The curl command-line tool with the -v (verbose) flag outputs both the request and response in a distinctive format using > for sent data and < for received data. This output format is one of the most common ways developers encounter raw HTTP messages, making curl -v parsing an essential debugging capability.

HTTP/1.1 is text-based and sends one request per TCP connection at a time (pipelining exists but is poorly supported). HTTP/2 is a binary protocol that multiplexes multiple requests over a single connection, supports server push, and compresses headers with HPACK. HTTP/2 significantly reduces latency for modern websites. The semantics — methods, status codes, and headers — remain the same across both versions; only the wire format differs.

In curl -v output, lines starting with > are data sent to the server (the request), lines starting with < are data received from the server (the response), and lines starting with * are curl informational messages about connection details and TLS negotiation. A blank line containing just > or < separates headers from the body. This tool parses all three sections automatically.
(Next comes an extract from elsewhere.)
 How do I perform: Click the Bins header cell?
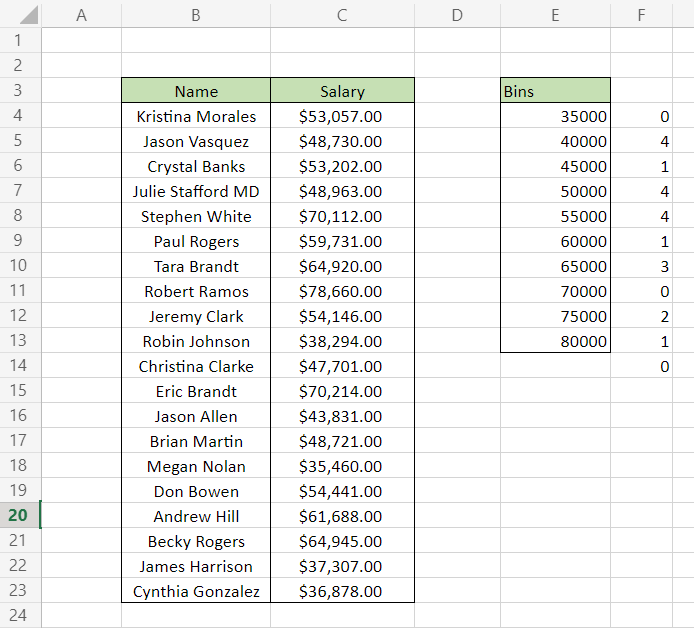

Status codes follow a well-defined numeric scheme: 1xx codes are informational (100 Continue), 2xx indicates success (200 OK, 201 Created, 204 No Content), 3xx signals redirection (301 Permanent, 302 Found, 304 Not Modified), 4xx represents client errors (400 Bad Request, 401 Unauthorized, 403 Forbidden, 404 Not Found, 429 Too Many Requests), and 5xx covers server errors (500 Internal Error, 502 Bad Gateway, 503 Service Unavailable).